Putting yourself out there, not knowing how it will feel, managing the experience of mediating learners in their thousands and surviving unscathed*. They want to do it again and again, and they want to know ‘what’s next?’

They also recognise the role of support teams who made it possible.   The striking benefit for institutions, beyond the increased dopamine levels of the individual  teaching academic, is the renewed boost to the engagement of academic colleagues with the learning technology/ edtech/ instructional design/ media production teams on campus.

When you are standing at the top about to jump, the support teams play a vital part in getting you there safely and supporting you when things get hairy.  They do the heavy lifting, they test the equipment,  they’ve got your back. They do their best to  help you manage the the high number of inherently uncontrollable variables. They give you the best advice they can on environmental conditions based on expertise and the best data they have.

Once you have  had that experience together,  you want to do more, you spread the word, you tell others how much fun it is, you encourage them to try too.   There is now  a queue of people, mustered, kitted up and ready step out into the void.

Given Oxford’s key role in the development of extreme and dangerous sports**, and colleagues’ interest in rejecting authority and the status quo, I  do think it is a shame we are missing  this opportunity to  push new boundaries. But there’s still time.

As with sport, whilst traditional educational success criteria may be adopted when assessing performance, extreme teaching performers tend to reject unified judging methods, with different MOOCs employing their own ideals and having the ability to evolve their activities with new  developments in the space. That is what makes it edgy, the experience will be different every time.

Some new variations of adrenalin MOOCing I predict we will soon see include:

Team Moocs:  There are not many extreme team sports, they tend to be solitary pursuits, but while at the moment  most MOOCs are delivered and badged as individual institutions,  colleagues will increasingly work together across disciplines and institutions to team teach, probably on several MOOCs in parallel.

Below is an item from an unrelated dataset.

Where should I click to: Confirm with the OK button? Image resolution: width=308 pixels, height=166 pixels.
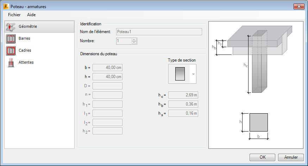click(262, 157)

Rapid response MOOCs:  MOOCs have broken free of traditional course approval timescales. Once the production processes are established, it is just a matter of how agile and cutting edge your content can be, and this is what the elite universities really have to offer***. Need a global food security expert today?  Just pop across the campus. Need a ‘History of the Crimea’ MOOC? No problem.

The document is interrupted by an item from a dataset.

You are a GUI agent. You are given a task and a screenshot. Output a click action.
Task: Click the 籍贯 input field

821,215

Just in time MOOCs: Looking ahead, MOOC-able moments abound. Which Scottish university has a referendum MOOC up its sleeve?  Will the BBC and FutureLearn launch a raft of Great War centenary MOOCs ? Who amongst us will charm the Irish diaspora family history market with an Easter Rising MOOC this time in 2016?

21st Century MOOCing:  Who will harness the power of the crowd to think on the big global questions? MOOC learners (and teachers) are predominately smart cookies with time on their hands, enquiring minds and a motivation to  venture into new lines of enquiry. Lets go there with them.

South-South MOOCs:  At the moment MOOCs are predominately global northern in language, pedagogy and presumption. There is no reason why this should not change.

Relationship MOOCs:  Currently most institutions are offering a spread of single-topic MOOCs. MOOC learners are showing an appetite for taking one after another. Clusters of  topics and themes  for progression will offer  opportunities for increased ‘hook in’ to individual institutions. Institutions will begin to establish lasting relationships with their MOOC alumni.

Big data MOOCs: Hands up who has big data sets they think the public could do interesting things with?

Maker MOOCs:  With a strong focus on using and learning practical skills and applying them creatively, ‘Maker MOOCs’ will teach new and unique applications of maker technologies (3-d printing, robotics, constructive textiles etc) to encourage invention, sharing, collaboration and prototyping.

Rolling bungee MOOCs:  What do you do if you are getting slated because you have high attrition and drop-out on your MOOCs as they approach the end of the presentation?  Make it a never-ending presentation. No final week. No final metric. Just keep stretching until they reach the end and bounce back.

Skeleton MOOCs: Ditch the fancy kit and padding, put on a pair of goggles, a lycra suit and head down the mountain chin-first on a tea tray.

*There have been casualties, some  have crashed and burned.

** Invented bungee jumping you know.

*** This is something I enjoy very much about the Oxford podcasts- we can turn around new content in a matter of hours.